If he didn’t know any better, he would say this was a crustacean. Given the entirety, though, it seemed closely related to a brine shrimp, but how could that be? They can only live in salt water, and even the size of the thing puts it well above the meager, almost microscopic, size of its Earthen cousins. Size was never an issue, since everything seemed proportionally bigger here, as if this was Space Texas, but it was its ecological factors that caught his attention. If that lake was salt water, then these Reyla have learned to survive on such high salinity, which, besides an obvious comparison to how it had affected their personalities and growth of such, that meant he had to find a way to desalinate some for his own use. Fast.
But before that there was the matter of eating. Which he had no issue with; he ate his fair share of crab, crawfish, and lobster before. Being from Maryland or any state in that general part of the states would give you a taste for the river’s and ocean’s bug infestations, and it tasted exactly as he expected. The problem was breaking through the shell. At first, at least, but it turned out those plates made it far easier than he expected to rip and tear into the succulent flesh under. As he finished it, he realized that there were vegetables surrounding it, little, round, red orbs... A familiar kind of orb.

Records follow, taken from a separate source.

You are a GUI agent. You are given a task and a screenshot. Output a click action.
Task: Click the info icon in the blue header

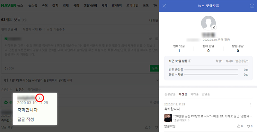[x=252, y=6]
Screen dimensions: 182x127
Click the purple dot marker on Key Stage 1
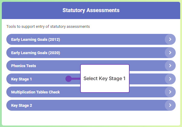click(x=68, y=79)
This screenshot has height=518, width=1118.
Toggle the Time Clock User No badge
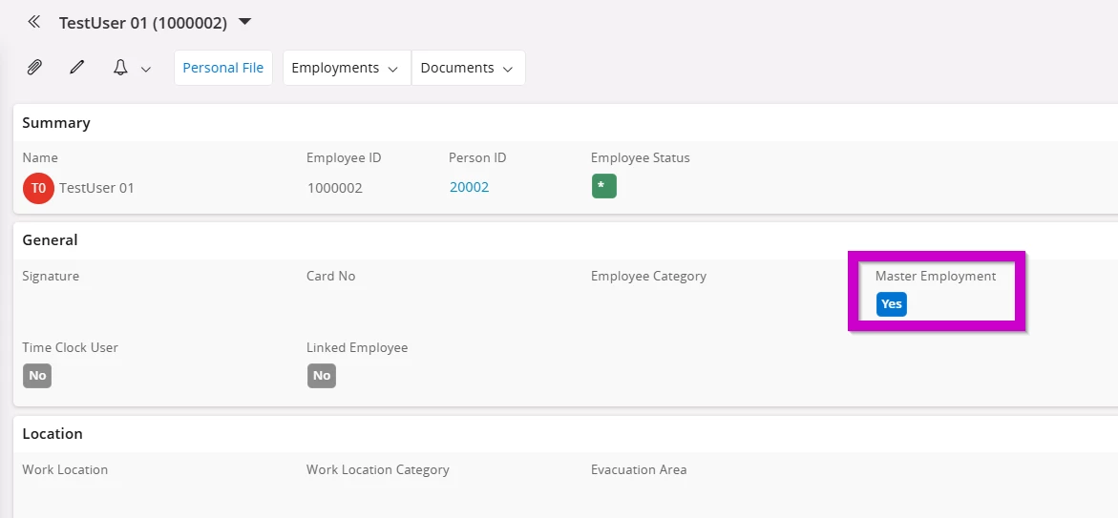(x=37, y=376)
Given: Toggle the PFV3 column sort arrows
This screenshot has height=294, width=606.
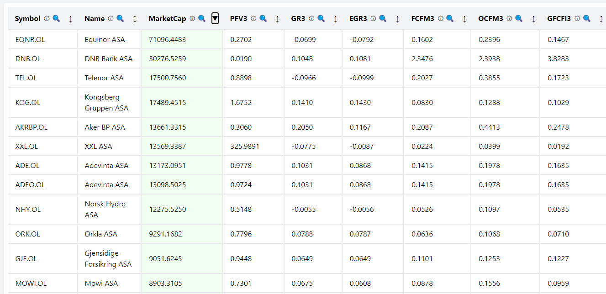Looking at the screenshot, I should tap(277, 19).
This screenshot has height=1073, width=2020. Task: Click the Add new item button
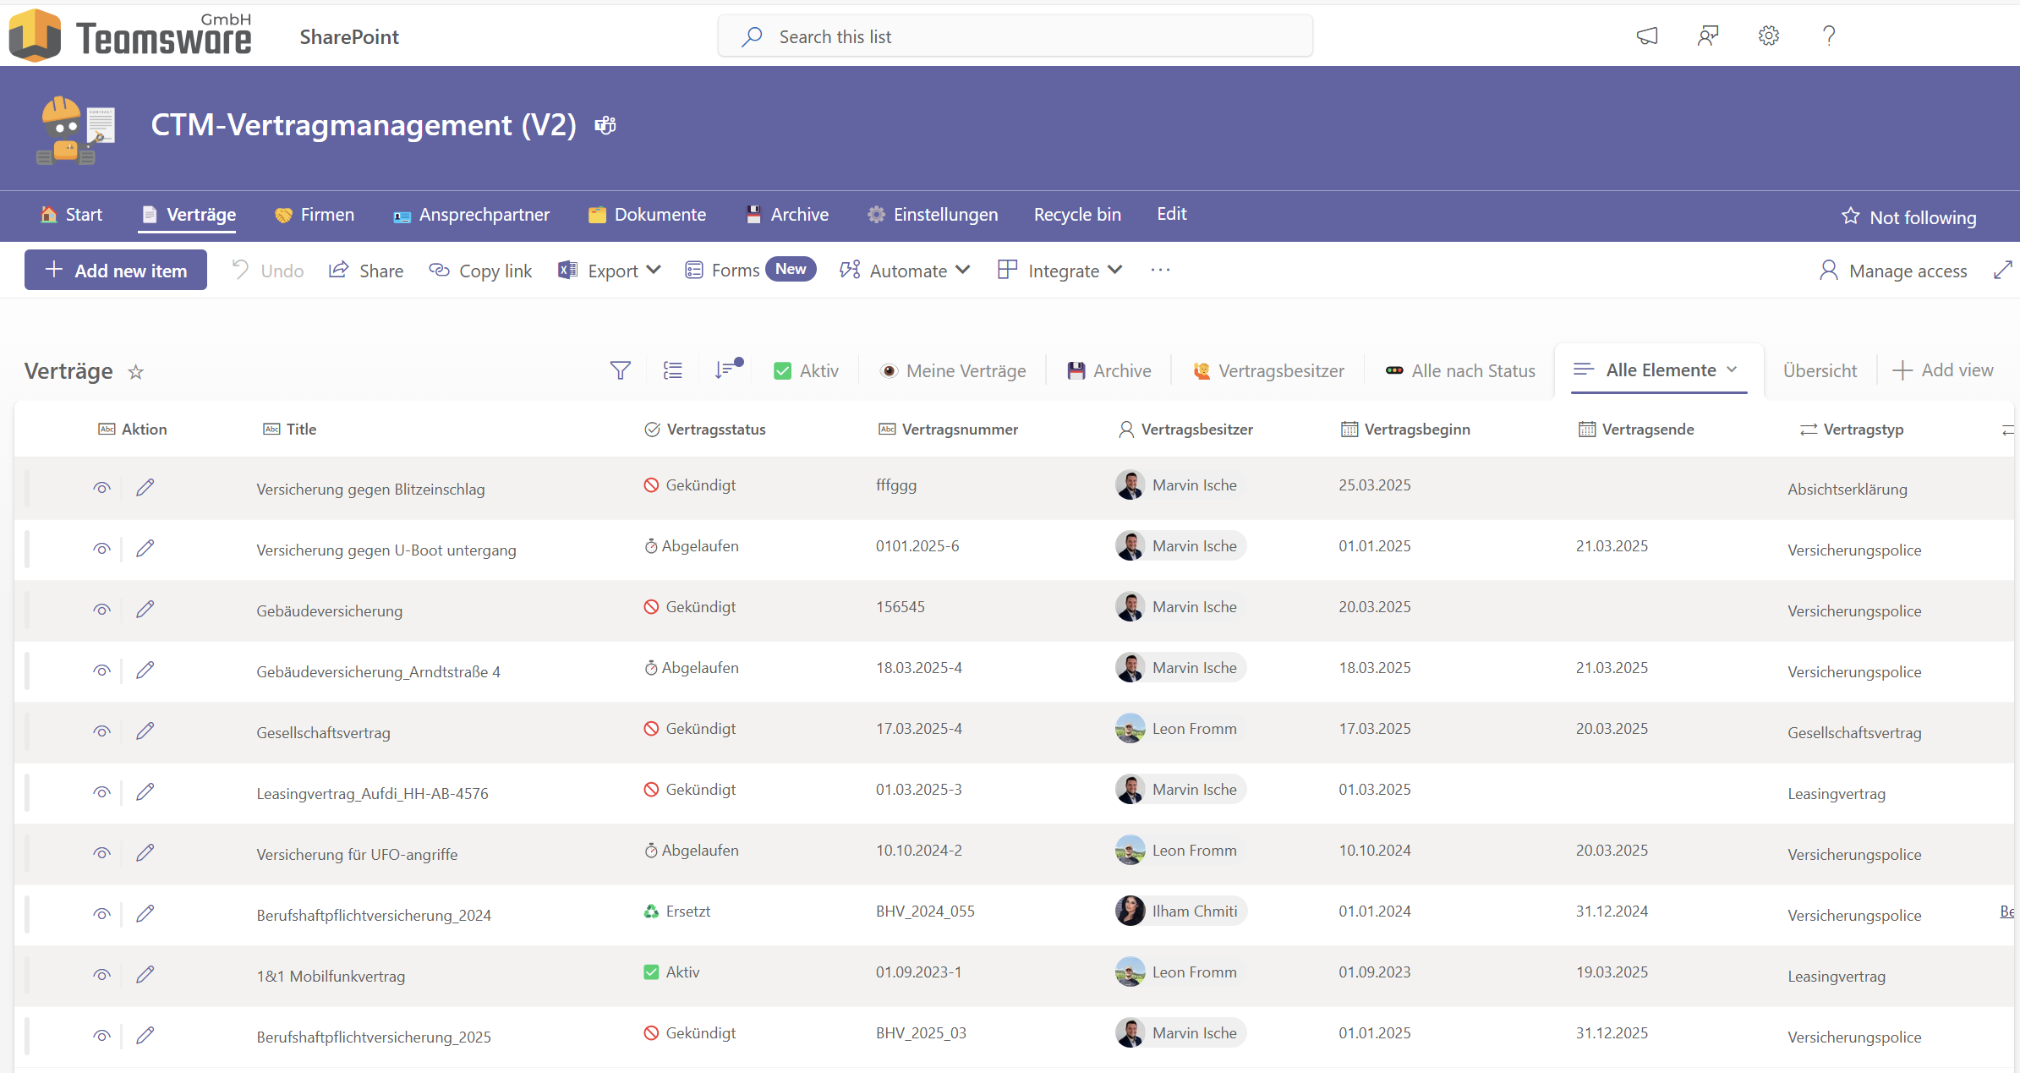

He picked at one with his fork, sniffed it, and couldn’t help but smile as he put that potato into his m- It was not potato. Instead, it had the flavor of an onion crossed with broccoli, with the texture of carrot. Far harder, courser than he expected, but at least it was edible. Just not what he was expecting. Then again, that pretty much summarized his first impression of these people, and tomorrow was going to be the true test to see if he actually stays... or follows up with his threat.